* [DATASET RECORDS]

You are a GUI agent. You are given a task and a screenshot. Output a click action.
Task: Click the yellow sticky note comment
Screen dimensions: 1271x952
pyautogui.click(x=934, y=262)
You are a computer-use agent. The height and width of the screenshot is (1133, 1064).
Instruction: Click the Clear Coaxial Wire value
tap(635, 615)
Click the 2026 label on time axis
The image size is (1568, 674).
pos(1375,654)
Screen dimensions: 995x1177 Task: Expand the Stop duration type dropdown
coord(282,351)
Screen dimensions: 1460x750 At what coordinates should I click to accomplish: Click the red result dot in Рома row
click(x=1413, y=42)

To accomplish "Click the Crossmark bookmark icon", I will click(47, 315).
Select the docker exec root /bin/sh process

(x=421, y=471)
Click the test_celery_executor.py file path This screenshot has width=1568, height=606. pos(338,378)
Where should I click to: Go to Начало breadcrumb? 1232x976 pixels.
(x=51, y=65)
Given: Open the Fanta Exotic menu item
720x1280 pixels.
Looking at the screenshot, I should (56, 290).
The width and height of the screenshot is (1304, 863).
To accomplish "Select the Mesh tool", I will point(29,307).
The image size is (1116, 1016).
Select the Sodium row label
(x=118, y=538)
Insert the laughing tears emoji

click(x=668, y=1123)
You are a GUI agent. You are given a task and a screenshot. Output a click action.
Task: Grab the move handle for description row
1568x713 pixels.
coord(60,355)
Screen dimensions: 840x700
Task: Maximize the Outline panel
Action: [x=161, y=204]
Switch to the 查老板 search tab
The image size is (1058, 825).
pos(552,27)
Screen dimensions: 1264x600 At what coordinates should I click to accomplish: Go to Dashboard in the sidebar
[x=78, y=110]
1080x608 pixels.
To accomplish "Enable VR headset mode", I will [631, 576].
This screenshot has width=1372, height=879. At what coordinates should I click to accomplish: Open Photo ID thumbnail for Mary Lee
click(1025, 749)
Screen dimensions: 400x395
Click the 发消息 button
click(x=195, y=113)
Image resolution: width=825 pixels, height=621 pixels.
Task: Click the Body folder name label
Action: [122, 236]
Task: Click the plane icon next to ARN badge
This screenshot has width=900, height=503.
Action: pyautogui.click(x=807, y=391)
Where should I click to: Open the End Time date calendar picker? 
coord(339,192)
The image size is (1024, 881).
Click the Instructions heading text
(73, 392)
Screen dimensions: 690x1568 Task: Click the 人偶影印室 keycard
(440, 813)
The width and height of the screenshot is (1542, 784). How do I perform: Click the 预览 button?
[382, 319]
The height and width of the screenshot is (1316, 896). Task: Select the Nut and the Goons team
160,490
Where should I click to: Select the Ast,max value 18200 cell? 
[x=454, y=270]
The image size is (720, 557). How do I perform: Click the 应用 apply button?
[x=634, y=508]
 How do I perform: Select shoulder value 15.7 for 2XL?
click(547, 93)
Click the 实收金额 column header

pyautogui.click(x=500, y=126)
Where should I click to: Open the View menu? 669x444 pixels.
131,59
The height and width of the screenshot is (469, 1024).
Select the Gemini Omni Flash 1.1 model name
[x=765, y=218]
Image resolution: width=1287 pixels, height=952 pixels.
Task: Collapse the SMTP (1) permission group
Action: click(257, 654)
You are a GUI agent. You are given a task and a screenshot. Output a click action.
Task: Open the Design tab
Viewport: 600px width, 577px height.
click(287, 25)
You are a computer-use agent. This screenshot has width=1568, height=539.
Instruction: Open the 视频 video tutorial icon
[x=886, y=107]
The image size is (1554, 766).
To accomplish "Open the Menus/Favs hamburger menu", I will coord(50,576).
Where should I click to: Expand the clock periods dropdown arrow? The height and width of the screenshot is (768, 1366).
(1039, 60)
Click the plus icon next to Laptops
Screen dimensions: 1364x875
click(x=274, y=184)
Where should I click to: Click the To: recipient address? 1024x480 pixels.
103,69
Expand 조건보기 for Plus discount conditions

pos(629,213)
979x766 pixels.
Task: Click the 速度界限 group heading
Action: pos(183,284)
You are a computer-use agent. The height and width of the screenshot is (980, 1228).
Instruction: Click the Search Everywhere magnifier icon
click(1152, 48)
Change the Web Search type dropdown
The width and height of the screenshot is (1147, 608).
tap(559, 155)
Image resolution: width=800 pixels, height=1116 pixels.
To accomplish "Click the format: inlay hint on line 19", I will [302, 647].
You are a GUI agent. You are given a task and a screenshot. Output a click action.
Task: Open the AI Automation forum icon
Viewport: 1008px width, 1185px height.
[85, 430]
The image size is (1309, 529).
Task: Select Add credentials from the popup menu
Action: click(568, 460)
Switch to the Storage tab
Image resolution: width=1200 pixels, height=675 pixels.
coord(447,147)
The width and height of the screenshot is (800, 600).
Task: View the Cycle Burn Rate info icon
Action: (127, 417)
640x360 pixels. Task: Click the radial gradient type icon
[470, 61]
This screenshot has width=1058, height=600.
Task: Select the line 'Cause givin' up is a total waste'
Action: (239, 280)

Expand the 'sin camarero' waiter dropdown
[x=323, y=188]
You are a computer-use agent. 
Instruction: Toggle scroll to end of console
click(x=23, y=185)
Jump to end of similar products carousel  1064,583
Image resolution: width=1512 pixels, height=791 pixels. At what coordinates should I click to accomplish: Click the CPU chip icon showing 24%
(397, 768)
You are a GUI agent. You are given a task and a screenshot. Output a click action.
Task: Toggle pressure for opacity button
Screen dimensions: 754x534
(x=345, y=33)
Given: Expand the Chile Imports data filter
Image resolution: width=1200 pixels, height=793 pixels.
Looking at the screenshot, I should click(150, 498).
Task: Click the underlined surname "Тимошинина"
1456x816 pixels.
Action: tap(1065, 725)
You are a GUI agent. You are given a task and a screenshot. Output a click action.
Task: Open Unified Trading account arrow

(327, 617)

* [THE TASK] Write out all of the items above again verbatim, keeping every line unchanged.

* [FINISHED ANSWER]
You are a GUI agent. You are given a task and a screenshot. Output a click action.
Task: Click the yellow sticky note comment
Screen dimensions: 1271x952
pyautogui.click(x=934, y=262)
You are a computer-use agent. The height and width of the screenshot is (1133, 1064).
Instruction: Click the Clear Coaxial Wire value
tap(635, 615)
Click the 2026 label on time axis
The image size is (1568, 674).
pos(1375,654)
Screen dimensions: 995x1177 Task: Expand the Stop duration type dropdown
coord(282,351)
Screen dimensions: 1460x750 At what coordinates should I click to accomplish: Click the red result dot in Рома row
click(x=1413, y=42)

To accomplish "Click the Crossmark bookmark icon", I will click(47, 315).
Select the docker exec root /bin/sh process

(x=421, y=471)
Click the test_celery_executor.py file path This screenshot has width=1568, height=606. pos(338,378)
Where should I click to: Go to Начало breadcrumb? 1232x976 pixels.
(x=51, y=65)
Given: Open the Fanta Exotic menu item
720x1280 pixels.
Looking at the screenshot, I should (56, 290).
The width and height of the screenshot is (1304, 863).
To accomplish "Select the Mesh tool", I will point(29,307).
The image size is (1116, 1016).
Select the Sodium row label
(x=118, y=538)
Insert the laughing tears emoji

click(x=668, y=1123)
You are a GUI agent. You are given a task and a screenshot. Output a click action.
Task: Grab the move handle for description row
1568x713 pixels.
coord(60,355)
Screen dimensions: 840x700
Task: Maximize the Outline panel
Action: [x=161, y=204]
Switch to the 查老板 search tab
The image size is (1058, 825).
pos(552,27)
Screen dimensions: 1264x600 At what coordinates should I click to accomplish: Go to Dashboard in the sidebar
[x=78, y=110]
1080x608 pixels.
To accomplish "Enable VR headset mode", I will [631, 576].
This screenshot has width=1372, height=879. At what coordinates should I click to accomplish: Open Photo ID thumbnail for Mary Lee
click(1025, 749)
Screen dimensions: 400x395
Click the 发消息 button
click(x=195, y=113)
Image resolution: width=825 pixels, height=621 pixels.
Task: Click the Body folder name label
Action: [122, 236]
Task: Click the plane icon next to ARN badge
This screenshot has width=900, height=503.
Action: pyautogui.click(x=807, y=391)
Where should I click to: Open the End Time date calendar picker? 
coord(339,192)
The image size is (1024, 881).
Click the Instructions heading text
(73, 392)
Screen dimensions: 690x1568 Task: Click the 人偶影印室 keycard
(440, 813)
The width and height of the screenshot is (1542, 784). How do I perform: Click the 预览 button?
[382, 319]
The height and width of the screenshot is (1316, 896). Task: Select the Nut and the Goons team
160,490
Where should I click to: Select the Ast,max value 18200 cell? 
[x=454, y=270]
The image size is (720, 557). How do I perform: Click the 应用 apply button?
[x=634, y=508]
 How do I perform: Select shoulder value 15.7 for 2XL?
click(547, 93)
Click the 实收金额 column header

pyautogui.click(x=500, y=126)
Where should I click to: Open the View menu? 669x444 pixels.
131,59
The height and width of the screenshot is (469, 1024).
Select the Gemini Omni Flash 1.1 model name
[x=765, y=218]
Image resolution: width=1287 pixels, height=952 pixels.
Task: Collapse the SMTP (1) permission group
Action: click(257, 654)
You are a GUI agent. You are given a task and a screenshot. Output a click action.
Task: Open the Design tab
Viewport: 600px width, 577px height.
click(287, 25)
You are a computer-use agent. This screenshot has width=1568, height=539.
Instruction: Open the 视频 video tutorial icon
[x=886, y=107]
The image size is (1554, 766).
To accomplish "Open the Menus/Favs hamburger menu", I will coord(50,576).
Where should I click to: Expand the clock periods dropdown arrow? The height and width of the screenshot is (768, 1366).
(1039, 60)
Click the plus icon next to Laptops
Screen dimensions: 1364x875
click(x=274, y=184)
Where should I click to: Click the To: recipient address? 1024x480 pixels.
103,69
Expand 조건보기 for Plus discount conditions

pos(629,213)
979x766 pixels.
Task: Click the 速度界限 group heading
Action: pos(183,284)
You are a computer-use agent. The height and width of the screenshot is (980, 1228).
Instruction: Click the Search Everywhere magnifier icon
click(1152, 48)
Change the Web Search type dropdown
The width and height of the screenshot is (1147, 608).
tap(559, 155)
Image resolution: width=800 pixels, height=1116 pixels.
To accomplish "Click the format: inlay hint on line 19", I will [302, 647].
You are a GUI agent. You are given a task and a screenshot. Output a click action.
Task: Open the AI Automation forum icon
Viewport: 1008px width, 1185px height.
[85, 430]
The image size is (1309, 529).
Task: Select Add credentials from the popup menu
Action: click(568, 460)
Switch to the Storage tab
Image resolution: width=1200 pixels, height=675 pixels.
coord(447,147)
The width and height of the screenshot is (800, 600).
Task: View the Cycle Burn Rate info icon
Action: (127, 417)
640x360 pixels. Task: Click the radial gradient type icon
[470, 61]
This screenshot has width=1058, height=600.
Task: Select the line 'Cause givin' up is a total waste'
Action: (239, 280)

Expand the 'sin camarero' waiter dropdown
[x=323, y=188]
You are a computer-use agent. 
Instruction: Toggle scroll to end of console
click(x=23, y=185)
Jump to end of similar products carousel  1064,583
Image resolution: width=1512 pixels, height=791 pixels. At what coordinates should I click to accomplish: Click the CPU chip icon showing 24%
(397, 768)
You are a GUI agent. You are given a task and a screenshot. Output a click action.
Task: Toggle pressure for opacity button
Screen dimensions: 754x534
(x=345, y=33)
Given: Expand the Chile Imports data filter
Image resolution: width=1200 pixels, height=793 pixels.
Looking at the screenshot, I should click(150, 498).
Task: Click the underlined surname "Тимошинина"
1456x816 pixels.
Action: tap(1065, 725)
You are a GUI agent. You are given a task and a screenshot. Output a click action.
Task: Open Unified Trading account arrow

(327, 617)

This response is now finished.